START Materials provided
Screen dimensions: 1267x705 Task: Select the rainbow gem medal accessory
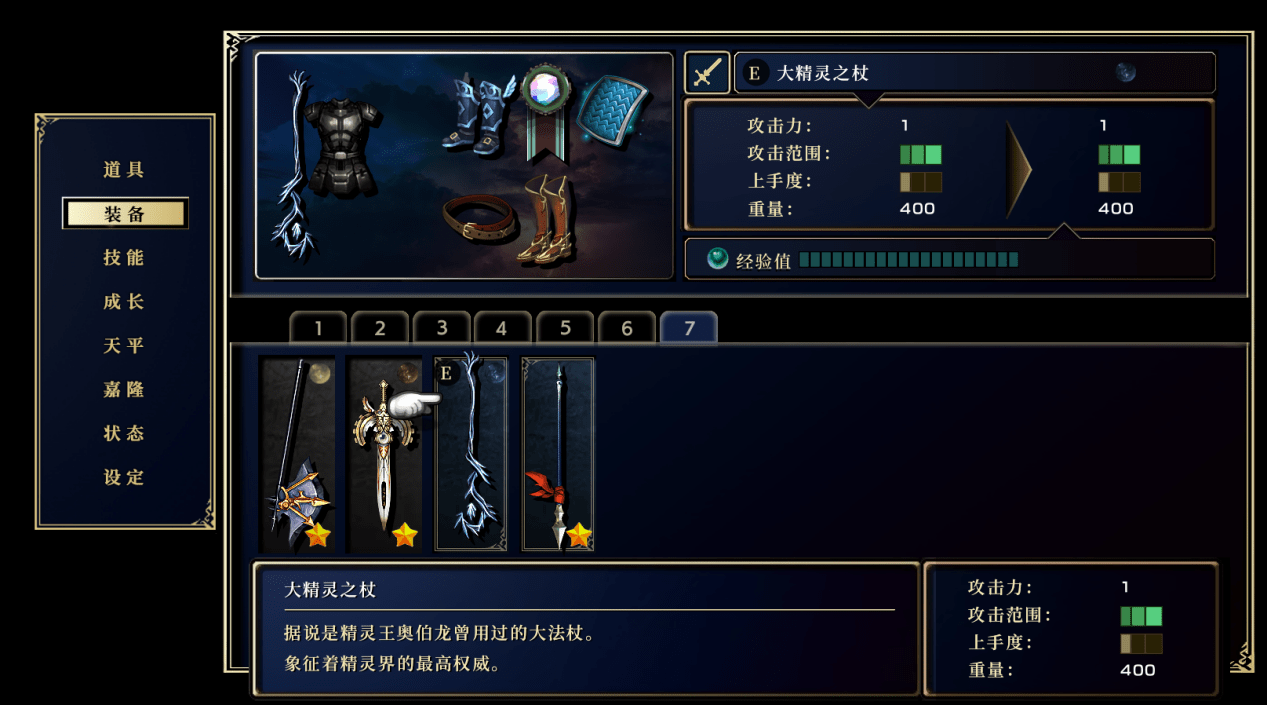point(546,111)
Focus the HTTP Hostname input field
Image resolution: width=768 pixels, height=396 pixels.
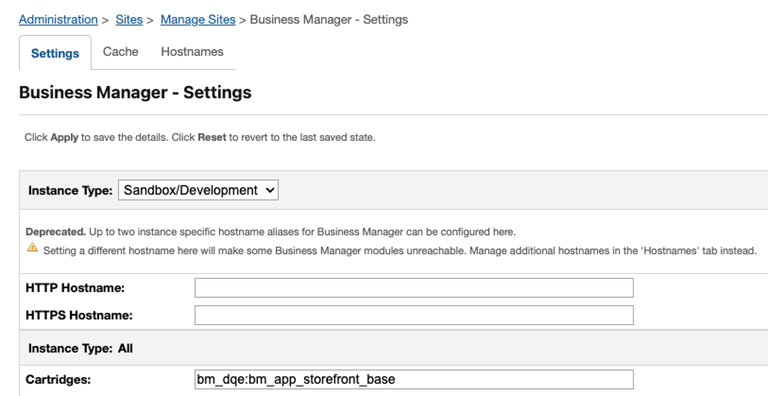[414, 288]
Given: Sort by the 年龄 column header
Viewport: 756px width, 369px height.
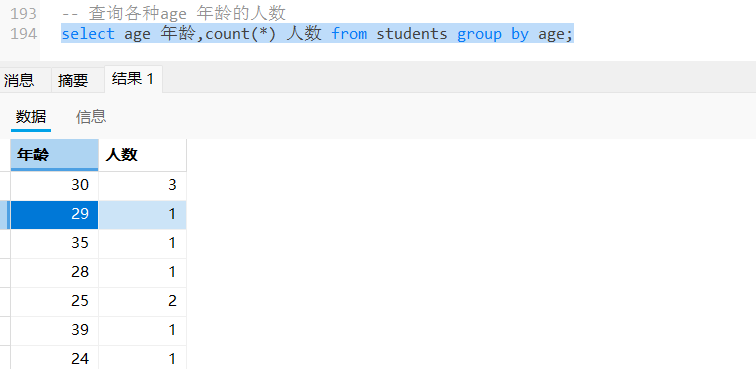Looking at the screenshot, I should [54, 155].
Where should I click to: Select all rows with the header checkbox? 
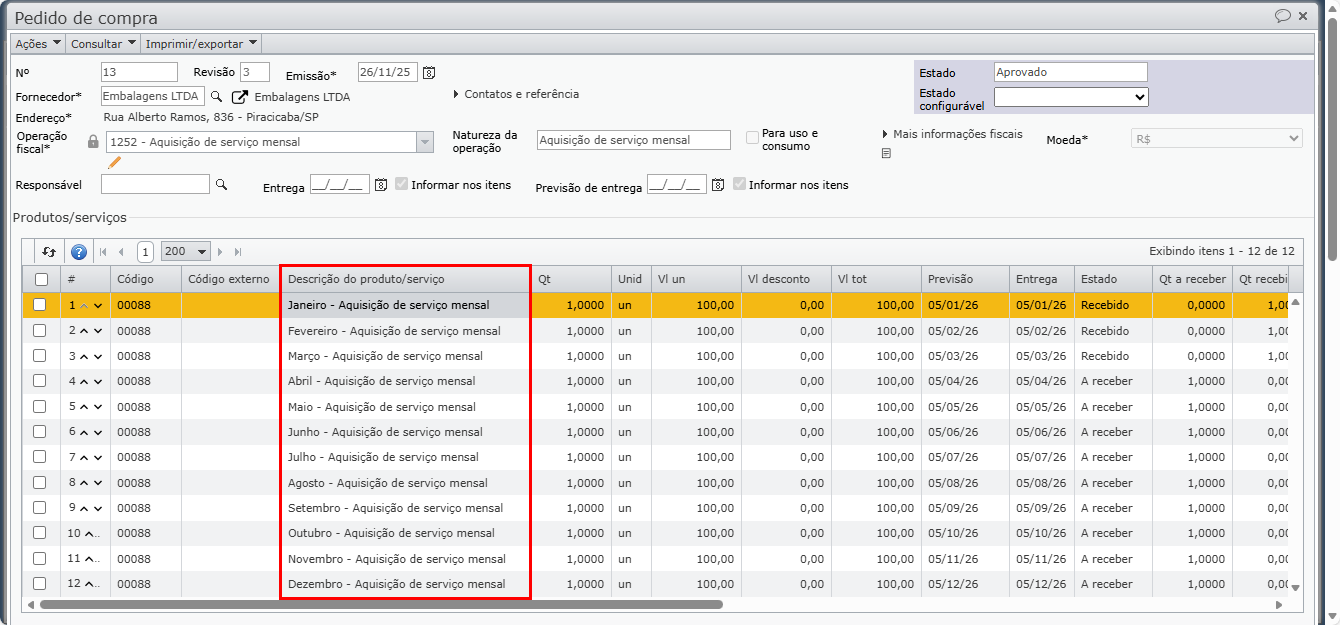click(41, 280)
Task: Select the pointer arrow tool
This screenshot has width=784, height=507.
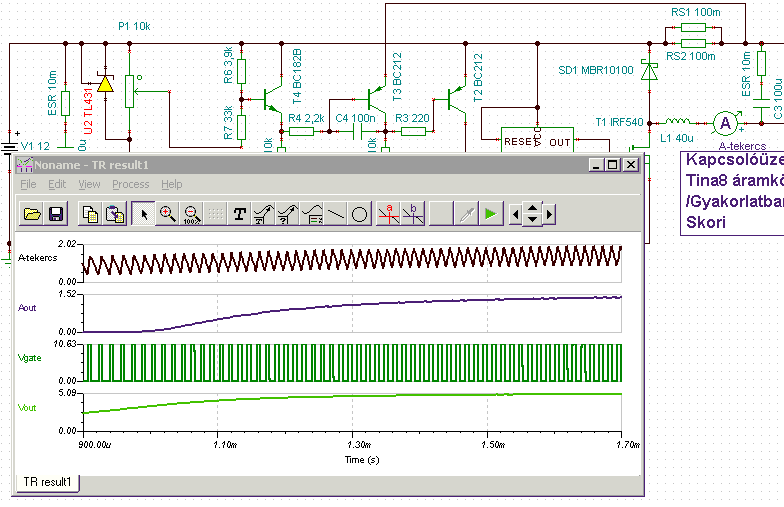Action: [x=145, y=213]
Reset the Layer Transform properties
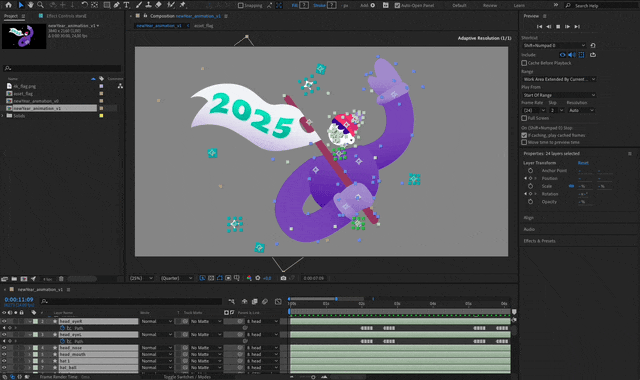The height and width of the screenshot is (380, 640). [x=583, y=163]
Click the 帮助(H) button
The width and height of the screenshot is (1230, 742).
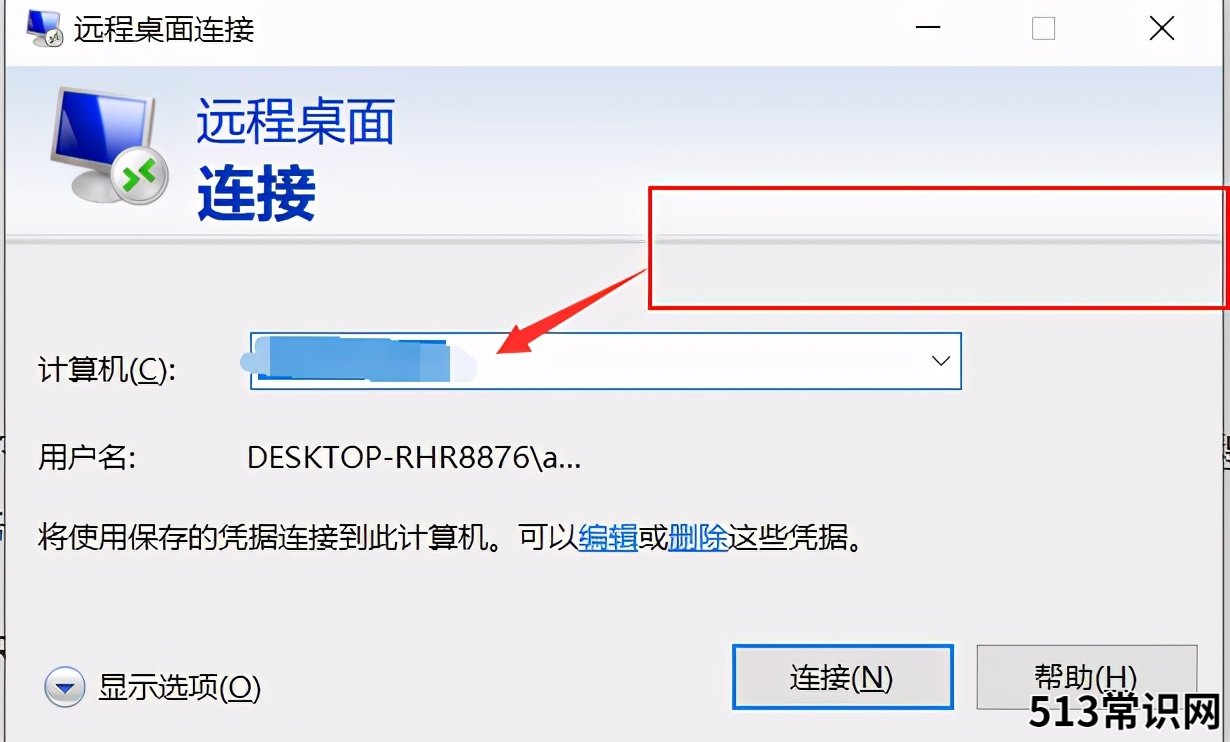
END Materials provided
START Materials provided
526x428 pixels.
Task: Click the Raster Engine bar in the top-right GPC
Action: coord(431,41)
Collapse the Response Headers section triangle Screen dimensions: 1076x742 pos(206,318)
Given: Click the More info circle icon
END Materials provided
START Materials provided
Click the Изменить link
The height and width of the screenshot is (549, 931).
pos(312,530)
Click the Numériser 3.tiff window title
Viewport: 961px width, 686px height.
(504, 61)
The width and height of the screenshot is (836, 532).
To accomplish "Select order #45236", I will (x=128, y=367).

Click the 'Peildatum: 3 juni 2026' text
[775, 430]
END Materials provided
Task prompt -
Search the lines above for the string "Given", then show every one that has it.

Solution to the problem -
Given: Sort by the 年龄 column header
Given: Click the More info circle icon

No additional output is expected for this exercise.